Taking the plate and putting it on the table next to him, Tumnus reached for the butter and mechanically scraped the knife over it, smoothing the butter over the crumpet and watching it melt into the tiny, delicious holes. He paused, knife hovering over the plate, as he realised why he was so nervous. Today was the tenth anniversary of the day he'd first met Lucy. He dropped the knife, the clatter of metal loud in the tiny room. Lucy turned and looked at him in surprise.

"Tumnus?" she asked. 

He forced a smile to his face. "It's nothing," he said.

"Are you unwell?" she persisted.

"No, just thinking."

She dropped the toasting fork on the carpet and crawled closer. 

"Tell me," she said. Tumnus tried to find a way to resist, but his craven soul wilted under the look of concern in her eyes. He'd never been able to withstand things, from the threat of the Witch to the pressure of his fate, to the kind compassion in Lucy's eyes.

"It's ten years since we met, your Majesty," he said. "On a snowy day just like this one."

"That's not something to look guilt-stricken about," she said, reaching for the discarded toasting fork and turning back to the fire, relieved. "Unless you're feeling old all of a sudden, but I saw you dancing in the snow yesterday, so I doubt it's that."

"No, fauns generally live a long time," he said, controlling his voice with an effort. He returned to buttering the crumpets, smoothing the knife over them in long, controlled strokes. Lucy hummed as she continued toasting.

Tumnus had always waited for Lucy to turn against him, to fully realise the enormity of what he'd tried to do to her. Her blithe unconcern had always baffled him. He'd assumed that she was too young to understand, that she would grow cold as she got older and fully grasped his guilt. The shame ate at him, even as she welcomed him to Cair Paravel, as she grew into a laughing young queen and he into her trusted advisor.

"Your majesty, I have never begged your forgiveness for what I did," he said, putting the knife down and blurting out his words before he could reconsider.
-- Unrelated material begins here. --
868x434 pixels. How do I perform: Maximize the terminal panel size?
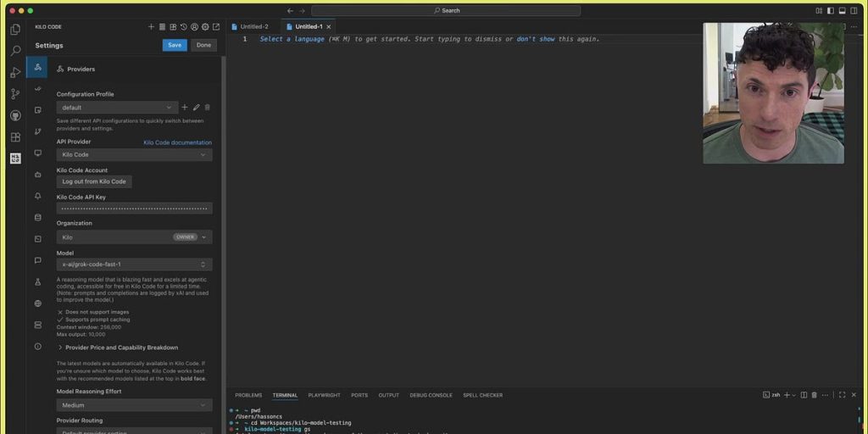coord(842,395)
She shuffled around again and stared at Tumnus. He met her eyes for a fleeting moment before his dropped to the carpet between them. For long years he had waited for her to speak, for the recriminations and demands to know why he'd tried to sell her to the Witch. He was tired of waiting; he wanted the certainty of her disappointment in him.

"You never needed my forgiveness," said Lucy. He shook his head mutely. Her hands, bigger than his now and calloused from her bow, took his. "You don't," she insisted. "You rethought your decision before anything had happened to me, so the only person who needs to forgive you is yourself."

He shook his head again, wanting to pour out the long tale of all his treachery, but he couldn't. He snuck a glance at Lucy again, seeing her bright young face as it had been that cold day ten years ago. 

"Would I have kept you around if I hadn't trusted you?" she asked. "For all the books in your cave, you are a little silly."

"Those were all my father's books," he said.

"It's just confessions all around today, isn't it?" she said. Her fingers tightened on his hands and she continued, dropping her voice to a whisper. "I always thought, when I met you, that it was just luck to meet you in the snow like that, under the lamplight. But when I met the Lion, I was sure that he meant for me to come through first, alone, to see the world with my own eyes before being plunged into its politics. Narnia will always be that still day, with the lightest, fluffiest snow, and your merry tales and the perfect afternoon tea, and so I get to love it even when trade negotiations pall. Narnia is alive to me."

Tumnus looked up and met her eyes fully now. She was beautiful, outlined in firelight, warm and vital, and the cold, hard, defensive shell around his heart seemed to crack suddenly. He smiled and she smiled back at him.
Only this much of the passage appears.